— PROBLEM DETAILS —
Tally the lines of the data below that contain the word "icon". How many are there? Reply with the number only.

— DATASET CONTENT —
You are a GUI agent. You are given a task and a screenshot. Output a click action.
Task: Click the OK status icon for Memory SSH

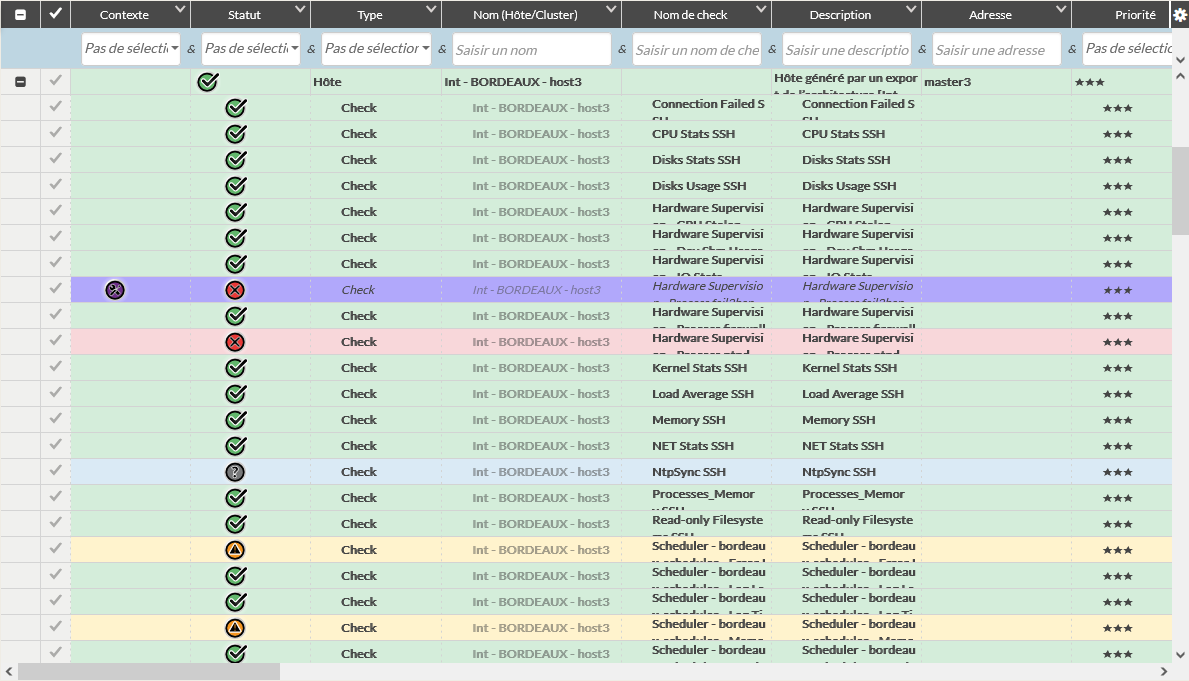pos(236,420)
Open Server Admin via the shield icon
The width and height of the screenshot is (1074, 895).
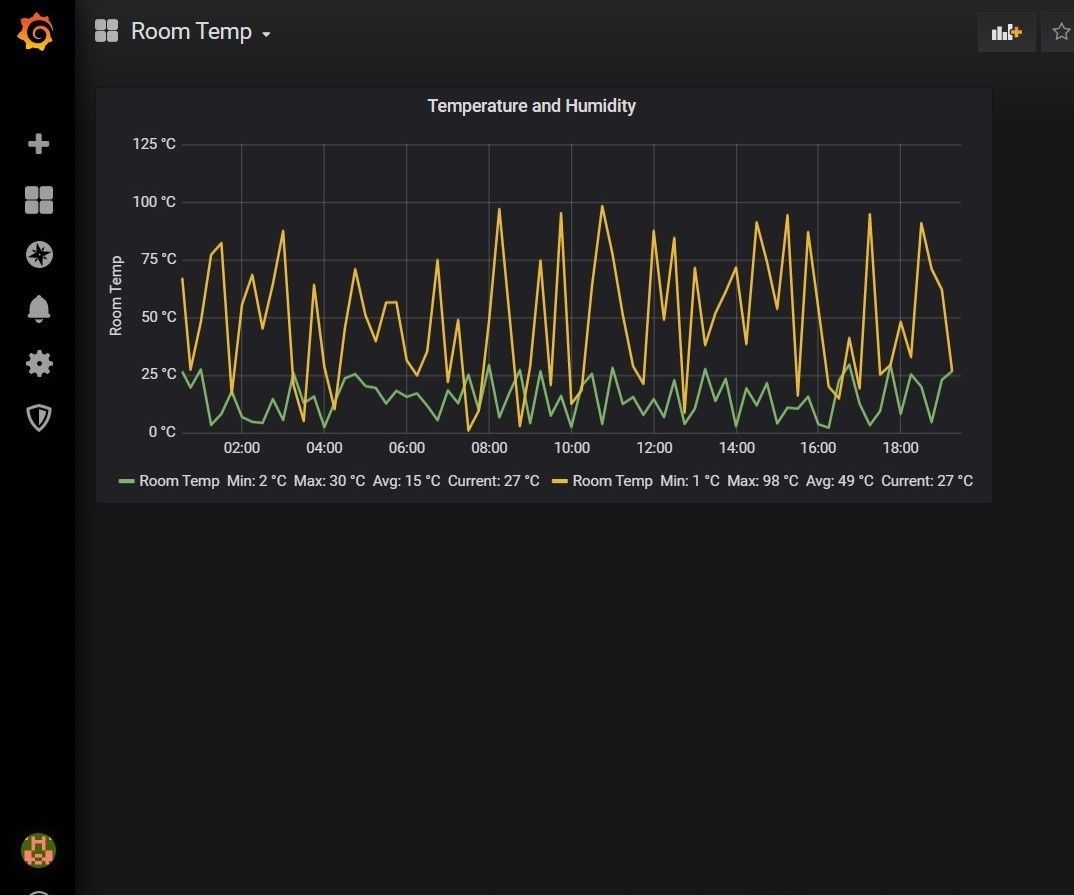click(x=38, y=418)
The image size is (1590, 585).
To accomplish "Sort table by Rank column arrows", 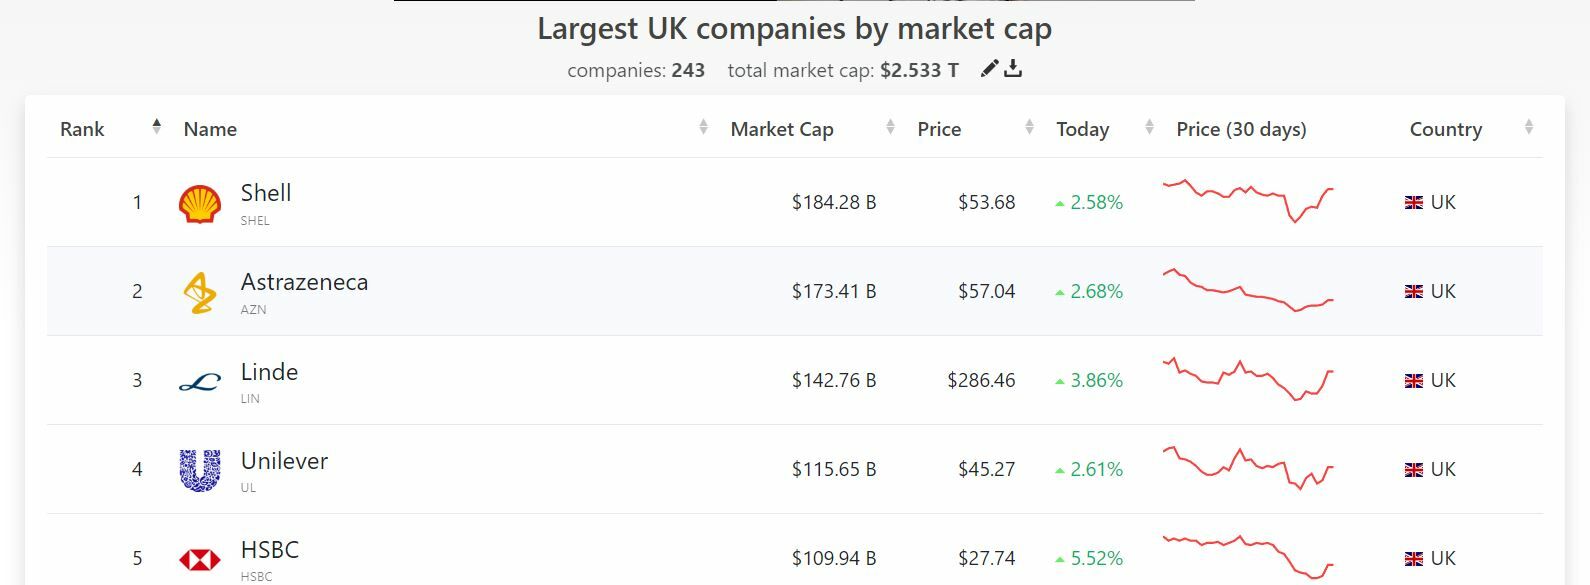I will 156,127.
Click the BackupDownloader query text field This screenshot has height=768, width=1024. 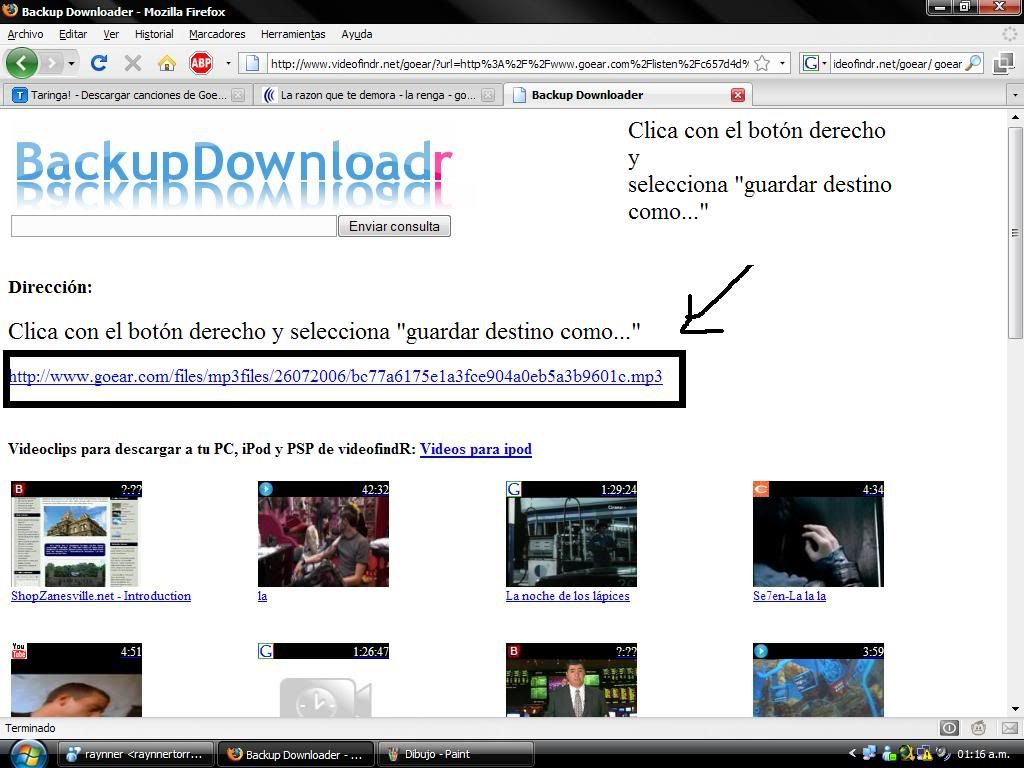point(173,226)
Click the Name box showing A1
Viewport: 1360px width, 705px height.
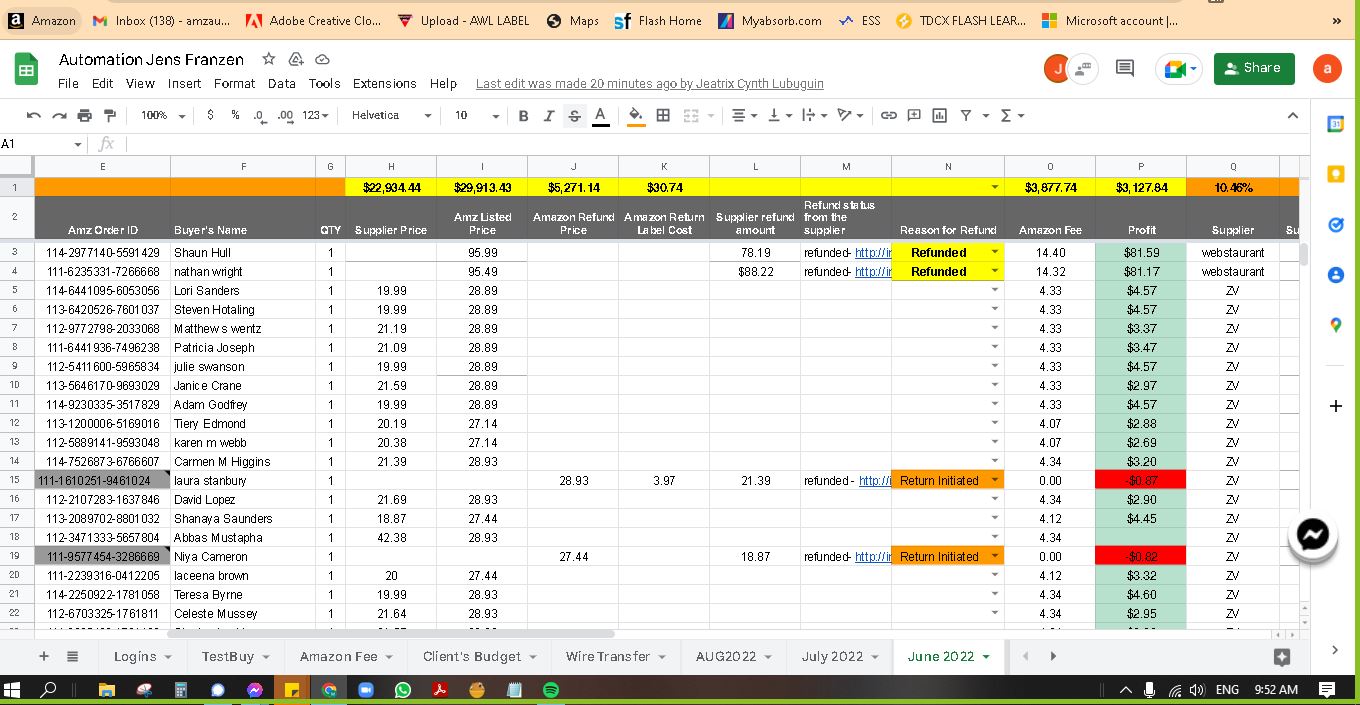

— FULL RESPONSE —
2